Exercise passage: Begin

Scientific name: Anthus novaeseelandiae

A slender bird, 16 to 19 cm long. The plumage is pale brown above with dark streaks. The underparts are pale with streaks on the breast. There is a pale stripe over the eye and dark malar and moustachial stripes. The long tail has white outer-feathers and is often wagged up and down. The legs are long and pinkish-brown while the bill is slender and brownish. It has a sparrow-like chirruping call and a drawn-out tswee call.

More on the Australasian Pipit.
Australasian Pipits

Photo: Summerdrought. Wikimedia Commons. Creative Commons Attribution-Share Alike 4.0 International.

Brown Falcon

Scientific name: Falco berigora

Small to medium-sized raptors (birds of prey). The female is larger than the male. The Brown Falcon has a range of plumage colours, from very dark brown to light brown above and off-white below. Generally, the upperparts are dark brown and the underparts are pale buff or cream.

More on the Brown Falcon.

Brown Falcon

Photo: John O'Neill, Wikimedia Commons, Creative Commons Attribution-Share Alike 3.0 Unported

Brown Goshawk

Scientific name: Accipiter fasciatus

Its upperparts are grey with a chestnut collar; its underparts are mainly rufous, finely barred with white. It has similar colouring to the collared sparrowhawk but is larger. The flight is fast and flexible.

More on the Brown Goshawk.

Brown Goshawks

Photo: Aviceda, Wikimedia Commons, Creative Commons Attribution-Share Alike 3.0 Unported

Chestnut Teal

Scientific name: Anas castanea

A small elegant (40 - 48cm) duck, outside the breeding season the green-headed male looks like the brown female. Feeds by dabbling and up-ending in water. The Grey Teal is similar to the female, but with a whitish throat.

More on the Chestnut Teal.

Chestnut Teal 2

Chestnut Teal 1

Photo: P. Mollison

Collared Sparrowhawk

Scientific name: Accipiter cirrocephalus

The Collared Sparrowhawk is a small, slim bird of prey in the family Accipitridae found in Australia, New Guinea and nearby smaller islands. As its name implies the collared sparrowhawk is a specialist in hunting small birds. It is characterised by its slight brow ridges and slender feet.

More on the Collared Sparrowhawk.

Collared sparrowhawk

Photo: Sunphlo, Wikimedia Commons, Creative Commons Attribution-Share Alike 2.0 Generic

Common Blackbird

Scientific name: Terdus merula
The adult male of the Common Blackbird is all black except for a yellow eye-ring and bill and has a rich, melodious song; the adult female and juvenile have mainly dark brown plumage.

More on the Common Blackbird.

Common Blackbird

Photo: Andreas Trepte, Wikimedia Commons, Creative Commons Attribution-Share Alike 2.5 Generic

Common Myna

Scientific name: Acridotheres tristis

The Common Myna is readily identified by the brown body, black hooded head and the bare yellow patch behind the eye. The bill and legs are bright yellow. There is a white patch on the outer primaries and the wing lining on the underside is white. The sexes are similar and birds are usually seen in pairs.

The Common Myna is increasing at such a rapid rate that in 2000 the IUCN Species Survival Commission declared it one of the world's most invasive species.

More on the Common Myna.

Common Myna

Photo: Melindra12, Wikimedia CommonsCreative Commons Attribution-Share Alike 4.0 International.

Exercise passage: End
Information given: Begin

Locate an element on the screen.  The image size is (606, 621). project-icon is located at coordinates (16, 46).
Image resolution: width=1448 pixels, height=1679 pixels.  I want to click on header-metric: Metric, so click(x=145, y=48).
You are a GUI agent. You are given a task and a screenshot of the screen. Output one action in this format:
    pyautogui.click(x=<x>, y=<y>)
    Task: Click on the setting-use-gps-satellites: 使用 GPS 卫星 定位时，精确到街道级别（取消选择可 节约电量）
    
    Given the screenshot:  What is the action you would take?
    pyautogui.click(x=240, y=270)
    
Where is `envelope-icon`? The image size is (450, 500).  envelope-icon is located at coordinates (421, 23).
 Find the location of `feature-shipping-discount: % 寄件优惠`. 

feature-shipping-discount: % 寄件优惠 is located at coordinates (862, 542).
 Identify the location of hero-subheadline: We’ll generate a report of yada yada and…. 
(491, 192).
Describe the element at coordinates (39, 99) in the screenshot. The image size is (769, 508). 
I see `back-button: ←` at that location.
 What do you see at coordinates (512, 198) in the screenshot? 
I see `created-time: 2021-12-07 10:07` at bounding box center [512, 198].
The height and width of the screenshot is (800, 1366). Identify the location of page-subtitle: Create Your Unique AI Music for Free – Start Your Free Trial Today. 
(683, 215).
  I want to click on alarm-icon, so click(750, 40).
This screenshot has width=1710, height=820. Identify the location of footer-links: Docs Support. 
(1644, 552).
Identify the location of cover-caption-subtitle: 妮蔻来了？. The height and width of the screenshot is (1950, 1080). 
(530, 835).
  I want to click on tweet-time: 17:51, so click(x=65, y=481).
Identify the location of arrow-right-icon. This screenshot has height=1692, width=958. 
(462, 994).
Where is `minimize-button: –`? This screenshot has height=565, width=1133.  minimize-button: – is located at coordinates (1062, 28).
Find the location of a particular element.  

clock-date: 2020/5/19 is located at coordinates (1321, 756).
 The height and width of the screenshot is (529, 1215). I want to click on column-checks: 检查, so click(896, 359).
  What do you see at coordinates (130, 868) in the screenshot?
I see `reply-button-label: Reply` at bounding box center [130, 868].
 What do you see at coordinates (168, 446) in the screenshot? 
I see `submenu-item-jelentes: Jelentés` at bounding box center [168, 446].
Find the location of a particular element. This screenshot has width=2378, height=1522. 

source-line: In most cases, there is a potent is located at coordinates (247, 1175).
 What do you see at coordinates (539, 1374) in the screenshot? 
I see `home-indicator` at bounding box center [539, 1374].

Information given: End

◆ **List of tasks**:
a - According to the bird descriptions, what color are the Common Myna's bill and legs?
b - Resume the bird descriptions after the last line shown.
The data comes from a different source than the bird descriptions.

◆ **Answers to each task**:
a - Bright yellow.

b -
Common starling

Scientific name: Sturnus vulgaris

It is about 20 cm (8 in) long and has glossy black plumage with a metallic sheen, which is speckled with white at some times of year. The legs are pink and the bill is black in winter and yellow in summer; young birds have browner plumage than the adults. It is a noisy bird, especially in communal roosts and other gregarious situations, with an unmusical but varied song.

Starlings are found at most Merri birdwatch sites but were seen in large numbers at Galgi Ngarrk and Galada Tamboore in 2019.

More on the Common Starling.

Common starling

Photo: Melindra12, Wikimedia Commons, Creative Commons Attribution-Share Alike 4.0 International

Crested Pigeon

Scientific name: Ocyphaps lophotes

A native pigeon (30-35cm), feeds on seeds on open ground, and has whistling wingbeats.

More on the Crested Pigeon.

crested pigeon

Photo: M. Potter

Dusky Moorhen

Scientific name: Gallinula tenebrosa

This water-loving ‘hen’ is often noisy, with shrieks, ‘kerk’s or repeated ‘kok’s. Flicks tail to show white under-edges. Jerks head when swimming.

More on the Dusky Moorhen.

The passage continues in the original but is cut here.